**Dataset extract**
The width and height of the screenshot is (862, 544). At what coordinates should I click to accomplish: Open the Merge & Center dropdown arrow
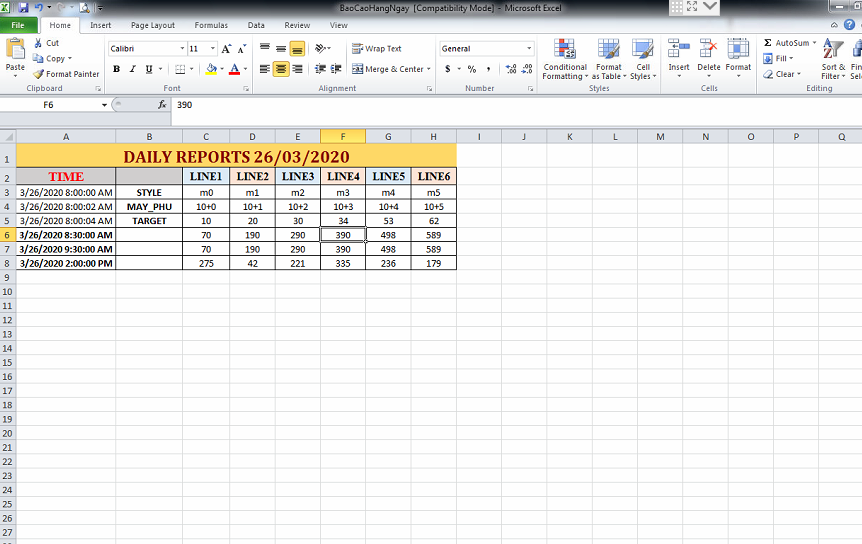click(x=429, y=69)
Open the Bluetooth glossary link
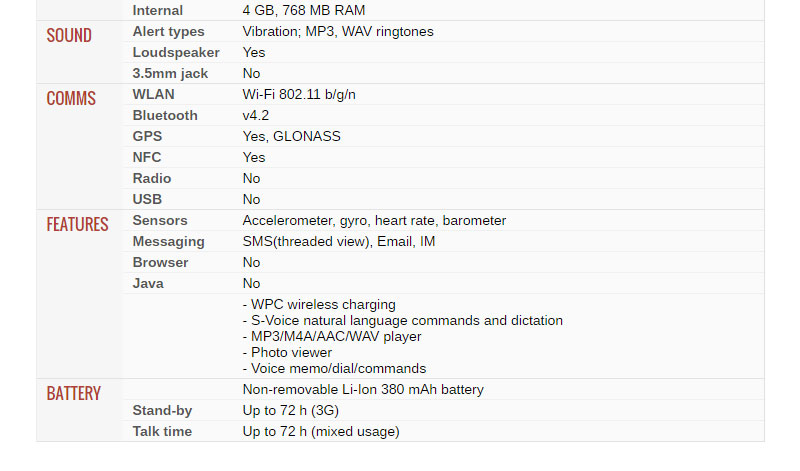The width and height of the screenshot is (800, 471). tap(165, 115)
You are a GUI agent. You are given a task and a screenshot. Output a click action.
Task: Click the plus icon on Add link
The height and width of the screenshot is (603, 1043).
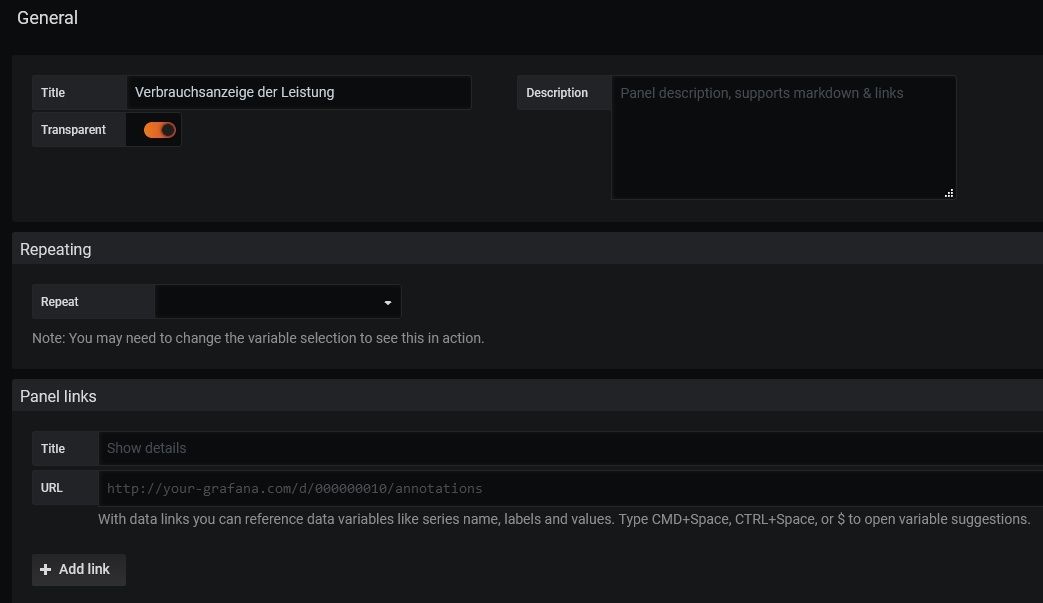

**Description of the task**
Everything from the line holding "Open the Bluetooth glossary link" through the last line of the listing should be written out exactly, except for the pictures.

**Answer to this task**
Open the Bluetooth glossary link
The width and height of the screenshot is (800, 471). tap(165, 115)
You are a GUI agent. You are given a task and a screenshot. Output a click action.
Task: Click the plus icon on Add link
The height and width of the screenshot is (603, 1043).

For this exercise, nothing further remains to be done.